Sent from Petguide.com Free App


----------



## ajweekley

I have a guinea pig, and two small humans. :lol:


----------



## Flowgan

Oldish thread but whatever!! Most of the reptiles are mine. But I had to let a friend care for them till I move back.

0.0.2 hedgehogs
0.0.1 crested gecko
1.0.1 gargoyel gecko
1.0.0 leopard gecko
1.0.0 bearded dragon
1.0.0 ball python (pastel)
1.1.0 Australian cattle dog
And soon a 1.0.0 Australian koolie!


----------



## kathonn

We have 4 cats, a dachshund, a leopard gecko, we had a recently deceased hampster and of course we have Halo our hedgehog. I used to have two rats and I would love to have some again, but I am in college and my boyfriend and myself simply cannot afford it sadly.


----------



## ceopet

I have a lot less pets than everyone has posted so far.

I have three male rats. Their Names are Guinness, Bailey, and Michelob. 
I have one long furred mouse named Fabio (also male, male mice don't get along with male mice so he lives alone) 
and Of course my female hedgie Petra Pricklepants lol


----------



## Tongue_Flicker

As it says on my sig


----------



## eicg

I have 4 cats, 5 chickens(3 golden comets and 2 silky bantams), 1 tree frog, Spiny eel, 5 glofish, 2 platies, 1 gourami, 1 albino african clawed frog, 2 cory catfish, 1 sunny, 4 goldfish, a suckerfish, and a hedgehog.
We just got ride of my dog cause she was agressive, we got ride of 3 RI chickens cause they tore up one of my silkys necks, we also just had my hamster die.


----------



## Emmanuel Vandell

I am amazed to go through this post as people nearly created their personal zoo. As many animals kept as pet by a large number of members. It makes me shocked and everyone has different types of pets. I only have cats, parrots and chicks as pets but you all have a number of various types of pets. Hands up for all of you.


----------



## SiouxzieKinz

I rescued a one-eyed Pekingese about five years ago. I'd have to guess she is about nine years old now. About a year ago I lost two ferrets and a cat - all right before the holidays! My cat was a rescue. She was a flame point siamese. I then took in two rescue ferrets Anaiis and Sophie. Sophie ended up with adrenal disease first - surgery didn't help but just prolonged her suffering. Anaiis passed just months after - I'm sure due to sadness from the loss of her cagemate but also from adrenal disease as well.

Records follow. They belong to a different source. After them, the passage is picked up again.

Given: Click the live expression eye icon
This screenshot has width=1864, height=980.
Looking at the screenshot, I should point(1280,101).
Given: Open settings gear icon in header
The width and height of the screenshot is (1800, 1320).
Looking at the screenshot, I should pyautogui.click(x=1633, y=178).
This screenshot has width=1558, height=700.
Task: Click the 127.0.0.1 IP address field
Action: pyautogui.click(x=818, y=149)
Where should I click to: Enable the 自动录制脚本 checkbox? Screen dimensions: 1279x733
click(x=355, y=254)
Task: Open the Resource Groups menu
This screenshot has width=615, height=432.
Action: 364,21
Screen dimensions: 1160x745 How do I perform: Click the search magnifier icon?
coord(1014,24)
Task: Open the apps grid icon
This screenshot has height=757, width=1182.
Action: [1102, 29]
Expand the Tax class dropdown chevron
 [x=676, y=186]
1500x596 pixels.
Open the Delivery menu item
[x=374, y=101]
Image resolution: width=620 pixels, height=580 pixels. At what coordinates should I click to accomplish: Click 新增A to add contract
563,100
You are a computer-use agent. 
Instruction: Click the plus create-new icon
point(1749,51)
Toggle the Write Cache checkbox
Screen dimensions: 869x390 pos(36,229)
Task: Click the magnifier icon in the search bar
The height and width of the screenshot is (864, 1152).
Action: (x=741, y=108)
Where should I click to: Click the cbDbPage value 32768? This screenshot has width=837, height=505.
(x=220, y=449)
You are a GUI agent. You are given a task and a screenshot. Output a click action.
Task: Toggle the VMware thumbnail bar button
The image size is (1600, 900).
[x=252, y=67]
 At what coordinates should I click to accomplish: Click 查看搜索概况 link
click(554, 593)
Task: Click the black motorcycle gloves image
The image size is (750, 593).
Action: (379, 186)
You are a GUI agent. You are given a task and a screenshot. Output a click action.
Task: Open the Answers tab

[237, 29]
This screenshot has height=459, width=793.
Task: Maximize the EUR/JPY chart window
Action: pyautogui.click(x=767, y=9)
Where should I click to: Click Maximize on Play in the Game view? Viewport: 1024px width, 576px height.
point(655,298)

And now, I get to be a mommy to a beautiful quilled boy - Dakarai. Yay!


----------



## potnoodle94

I have:

2 x Male Degus
1 x Female Hamster
1 x Shetland Pony
SOON TO BE HEDGIE !!!


----------



## KylaMissa

2 dogs - 1yr old ****apoo Izzy & 8 month old labradoodle Gracie 
2 ferrets - Nala is about 5 months and Simba about 10
1 soon-to-be hedgehog Nessarose 

A picture of the pups taken over the summer when they were younger. The labradoodle (brown and white) is now 3-4x the size of the little one.


----------



## lilythehedgie

I have:

1 ****er spaniel (Polly)
1 dachshund (Allison)
2 cats (Salem and Oliver)
And one hedgie! (Lily)


----------



## akane

2 dogs
2 finches
currently including babies 16 hedgehogs
5 chinchillas
unknown number of rabbits Probably in the 20-30 range, it was 60 but I'm downsizing due to health issues
4 horses


----------



## Beloved Doll

Here's our non-human herd at the moment:

Two hedgehogs (Willow and Sonic)
Four cats (Scamp, Caeser, Ruby and Maggie)
Two dogs (Oscar and Ozzie)

Sometimes we have a betta fish who is always named Zale (makes it easy to remember which fish has what name as they always have short lifespans).


----------



## izzyssweets

I know this is a little bit old but wow I love all the family members of the petkind everyone has.. I just have my rescued St Bernard and my hedgie Archie


----------



## zoetheshort

Four cats, one leopard gecko.


----------



## Sunrunner055

2 dogs, 1 cat, 6 horses, soon to be hedgehog


----------



## sessigirl

6 cats (Illiden,dottie,Lizzie are 5 years old,casper is 2 years old,Thelma and Louise are 11 months )
2 dogs (Cinnamon is 11,Lily is 2-3ish)
1 hedgehog (percy is 10 months old)
2 guinea pigs (Aspen and Ivy who are about 1.5 years old)
1 Hamster (Alphonse who is almost 1.5 years old I believe?) 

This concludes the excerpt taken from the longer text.